Inflation does have some very real causes that hearken back to basic supply/demand economic tenets. A supply chain hiccup caused by COVID-induced labor shortages has created a backlog of shipped goods to be pushed out, thereby creating more demand than there is supply of certain everyday products.
This phenomenon naturally leads to a rise in prices, but the question on everyone’s minds is how much is too much?
“As our customers advocate for value, we're continuously working with our suppliers to keep costs as low as possible for our customers,” Home Depot said in a statement to CBS Marketwatch. “Our growth has been based on overwhelming demand in home improvement.”
But prices climbed faster in the last 12 months than they had in 40 years.
“This isn't about inflation,” Sen. Elizabeth Warren told MSNBC regarding the price hikes and the resulting sticker shock some Americans are feeling as they purchase their weekly groceries. “This is about price gouging.”
“We have seen unconscionable price hikes in everyday consumer goods,” agreed Rep. Jan Schakowsky of Illinois during a February congressional hearing. “Instead of giving Americans a break from skyrocketing prpices, companies are pocketing this extra cash.”

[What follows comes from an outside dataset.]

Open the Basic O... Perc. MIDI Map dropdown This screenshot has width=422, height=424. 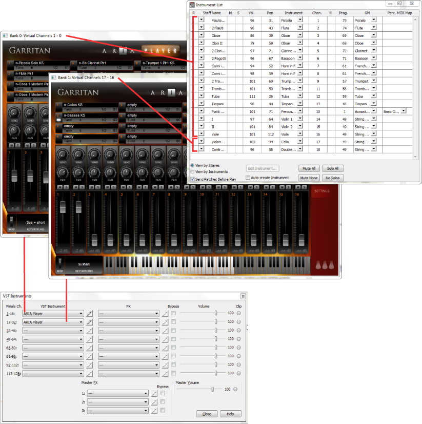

The report from Accountable.US seems to support the notion that corporations are raising their prices above and beyond the necessary amount to cover inflation costs and pocketing the excess to the tune of massive profits.
Some examples cited in the study: “New pricing strategies” at Lowe’s led to $8.4 billion in profit in just its most recent financial quarter. “Aggressive” price increases referenced by the CEO of TJX – parent company of stores like Home Goods, Marshalls and TJ Maxx – created a $3.3 billion profit margin in 2021.
And Target’s CEO celebrated a “year of record growth” after raking in $6.9 billion in profits last year.
With profits predicted to grow again in 2022 anywhere between 6% and 8%, according to the National Retail Federation, Herrig said it’s past time that the consumer gets some relief.
“It's time corporations finally help shoulder the burden average Americans have taken on throughout the health crisis,” Herrig said. “Corporations can start by stabilizing prices for consumers instead of pursuing even higher profits — on top of finally paying their fair share in taxes.”